İddianamede, kamu görevlilerinden ve özel şirketlerde çalışan üyelerinden teknik bilgi ile destek alabilen, tabanca ve diğer ateşli silahları bulundurabilen suç örgütüne ilişkin "silahlı hafiyelik örgütü" değerlendirmesi yapılıyor.
Örgüt üyelerinin genellikle Telegram ve Whatsapp uygulamaları üzerinden iletişime geçtikleri tespitine yer verilen iddianamede, dijital materyal incelemesi sonucunda, sanıkların birbirlerinin cep telefonu numaralarını ve geriye dönük konuşma ve görüşme kayıtlarını sildiklerinin belirlendiği aktarılıyor.
İddianamede, kendisini emekli müsteşar olarak tanıtan suç örgütünün elebaşı Mustafa Kemal Zengin'in, tutuklu Tuğçe Toptemel'in serbest bırakılması maksadıyla cumhuriyet savcısı Yavuz Engin'in tehdit edilmesi olayını organize ettiği ifade ediliyor.

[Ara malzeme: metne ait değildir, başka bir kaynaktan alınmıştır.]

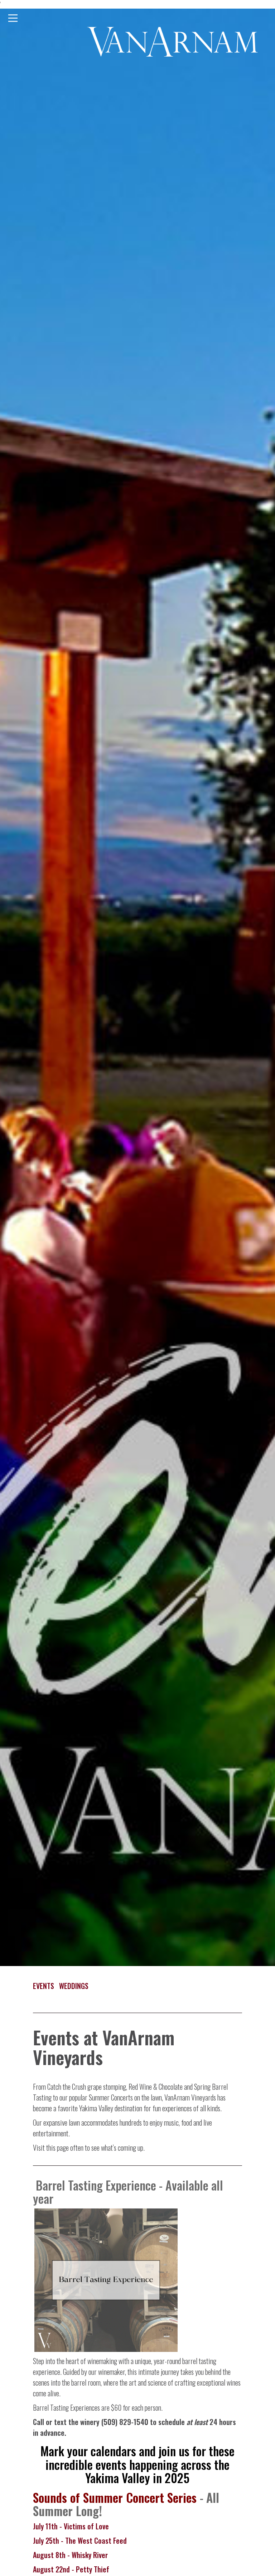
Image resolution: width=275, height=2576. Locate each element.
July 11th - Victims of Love (71, 2526)
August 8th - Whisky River (70, 2554)
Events (43, 1985)
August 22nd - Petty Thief (72, 2569)
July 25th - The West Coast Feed (81, 2540)
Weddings (73, 1985)
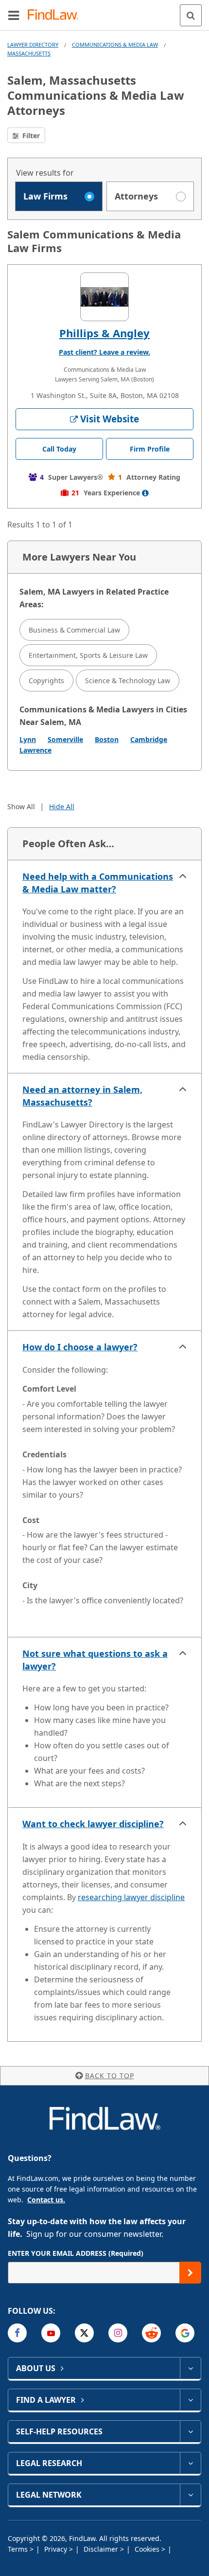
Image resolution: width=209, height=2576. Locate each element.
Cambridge (148, 739)
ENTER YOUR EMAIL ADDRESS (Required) (75, 2253)
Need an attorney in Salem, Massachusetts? (82, 1096)
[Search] (191, 15)
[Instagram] (117, 2332)
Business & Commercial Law (74, 630)
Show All (21, 806)
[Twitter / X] (84, 2332)
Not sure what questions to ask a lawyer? (95, 1660)
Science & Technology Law (127, 680)
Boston (107, 739)
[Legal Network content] (190, 2494)
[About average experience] (145, 493)
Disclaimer (102, 2549)
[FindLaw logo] (56, 15)
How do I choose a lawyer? (80, 1347)
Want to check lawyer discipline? (93, 1824)
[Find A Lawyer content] (190, 2400)
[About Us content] (190, 2368)
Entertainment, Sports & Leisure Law (88, 655)
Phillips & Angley (104, 333)
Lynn (27, 739)
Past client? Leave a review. (104, 352)
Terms (19, 2549)
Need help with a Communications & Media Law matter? (97, 883)
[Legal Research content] (190, 2463)
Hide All (61, 806)
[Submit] (190, 2273)
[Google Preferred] (184, 2332)
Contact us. (46, 2199)
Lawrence (35, 750)
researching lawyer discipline (131, 1897)
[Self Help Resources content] (190, 2431)
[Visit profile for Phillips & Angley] (104, 297)
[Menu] (13, 15)
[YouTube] (50, 2332)
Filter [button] (30, 135)
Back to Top (109, 2075)
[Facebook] (17, 2332)
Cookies (148, 2549)
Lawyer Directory (32, 44)
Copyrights (46, 680)
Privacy (56, 2549)
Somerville (65, 739)
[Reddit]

Avukat Aylin Arslantatar'ın örgütün hukuki konularla ilgili yöneticisi olduğu öne sürülen iddianamede, örgüt yöneticisi olarak gösterilen Gökhan Güler'in ise maddi menfaat sağlamak maksadıyla cezaevinde tutuklu bulunan sanıkların usulsüz şekilde tahliye edilebilmesi için çalışmalar yaptığı, tahliye ettirdiği sanıklardan menfaat elde ederek suç örgütüne maddi gelir sağladığı vurgulanıyor.
Ceza istemleri
İddianamede, elebaşı Mustafa Kemal Zengin ile örgüt yöneticileri Aylin Arslantatar ve Gökhan Güler hakkında "kişiyi yerine getirdiği kamu görevi nedeniyle tasarlayarak öldürmeye teşebbüs", "suç işlemek amacıyla silahlı örgüt kurmak", "yargı görevini yapanı etkilemeye teşebbüs", "var olan ya da varsayılan suç örgütlerinin isimlerini kullanarak birden fazla kişiyle birlikte tehdit", "Devlet İstihbarat Hizmetleri ve Milli İstihbarat Teşkilatı Kanunu'na muhalefet", "ruhsatsız silah taşıma ya da bulundurma", "özel hayatın gizliliğini ihlal", "kişisel verileri hukuka aykırı olarak ele geçirmek veya yaymak" suçlarından toplam 48'er yıldan 100 yıl 6'şar aya kadar hapis cezası talep ediliyor.
Örgüt üyeleri Baki Çelik, Yavuz Çelik, Zeynep Kaman, Muhammed Emin Orhan ile kamu görevlisi olan sanıklar T.A, M.D, M.B, M.E.Y, İ.K. ve M.G'nin ise "kişiyi yerine getirdiği kamu görevi nedeniyle tasarlayarak öldürmeye teşebbüs", "suç işlemek amacıyla örgüt kurma", suç işlemek amacıyla kurulan örgüte üye olmak", "yargı görevini yapanı etkileme", "özel hayatın gizliliğini ihlal etmek", "suç örgütlerinin isimlerini kullanarak birden fazla kişiyle tehditte bulunmak", "istihbarat faaliyetiyle ilgili bilgi ve belgeleri elde etmek", "kişisel bilgileri, hukuka aykırı olarak ele geçirmek veya yaymak", "ruhsatsız ateşli silahlarla mermileri satın alma veya taşıma veya bulundurma" ve "örgüte bilerek isteyerek yardım etme" suçlarından değişen oranlarda hapisle cezalandırılmaları isteniyor.